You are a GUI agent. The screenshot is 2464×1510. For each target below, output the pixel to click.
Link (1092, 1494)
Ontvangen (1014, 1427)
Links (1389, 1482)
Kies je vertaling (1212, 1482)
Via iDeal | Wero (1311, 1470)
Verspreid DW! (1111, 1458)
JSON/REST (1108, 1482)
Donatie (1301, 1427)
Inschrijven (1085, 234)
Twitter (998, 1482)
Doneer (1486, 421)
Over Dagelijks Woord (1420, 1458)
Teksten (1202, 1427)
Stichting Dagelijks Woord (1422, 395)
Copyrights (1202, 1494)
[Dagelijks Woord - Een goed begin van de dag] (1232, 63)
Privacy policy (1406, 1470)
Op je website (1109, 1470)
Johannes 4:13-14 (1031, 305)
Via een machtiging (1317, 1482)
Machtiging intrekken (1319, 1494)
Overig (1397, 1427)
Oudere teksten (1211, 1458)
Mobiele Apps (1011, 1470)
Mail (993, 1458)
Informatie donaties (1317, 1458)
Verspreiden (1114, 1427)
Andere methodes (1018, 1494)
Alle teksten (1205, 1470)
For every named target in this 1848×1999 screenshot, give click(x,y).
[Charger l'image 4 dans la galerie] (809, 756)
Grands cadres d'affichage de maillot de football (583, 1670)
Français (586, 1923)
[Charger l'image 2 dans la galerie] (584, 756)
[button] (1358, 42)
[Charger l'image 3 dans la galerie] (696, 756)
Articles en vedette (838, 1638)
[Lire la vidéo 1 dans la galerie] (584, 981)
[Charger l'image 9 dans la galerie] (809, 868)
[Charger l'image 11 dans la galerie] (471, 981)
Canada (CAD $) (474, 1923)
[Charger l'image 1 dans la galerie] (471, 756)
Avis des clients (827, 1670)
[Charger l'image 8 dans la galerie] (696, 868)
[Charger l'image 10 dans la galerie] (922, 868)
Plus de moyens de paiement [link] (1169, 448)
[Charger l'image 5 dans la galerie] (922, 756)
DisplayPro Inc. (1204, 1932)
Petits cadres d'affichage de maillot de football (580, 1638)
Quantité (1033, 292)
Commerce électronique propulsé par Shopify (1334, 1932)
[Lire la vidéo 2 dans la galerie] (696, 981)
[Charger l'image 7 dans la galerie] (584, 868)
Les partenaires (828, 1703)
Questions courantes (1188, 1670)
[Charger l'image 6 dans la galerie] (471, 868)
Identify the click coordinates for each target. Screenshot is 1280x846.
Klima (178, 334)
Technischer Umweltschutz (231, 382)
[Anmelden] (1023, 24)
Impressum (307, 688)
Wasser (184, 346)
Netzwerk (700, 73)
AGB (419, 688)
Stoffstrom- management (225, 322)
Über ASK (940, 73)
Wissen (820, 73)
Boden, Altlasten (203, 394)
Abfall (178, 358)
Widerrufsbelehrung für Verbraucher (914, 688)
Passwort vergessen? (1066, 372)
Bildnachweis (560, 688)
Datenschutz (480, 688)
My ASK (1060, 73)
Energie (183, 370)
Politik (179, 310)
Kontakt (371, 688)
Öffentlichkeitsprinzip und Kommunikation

EXERCISE REQUIREMENTS:
Each line of the data that includes "affichage" counts once; say how many there are, giving nothing but the number.

RESPONSE AREA:
2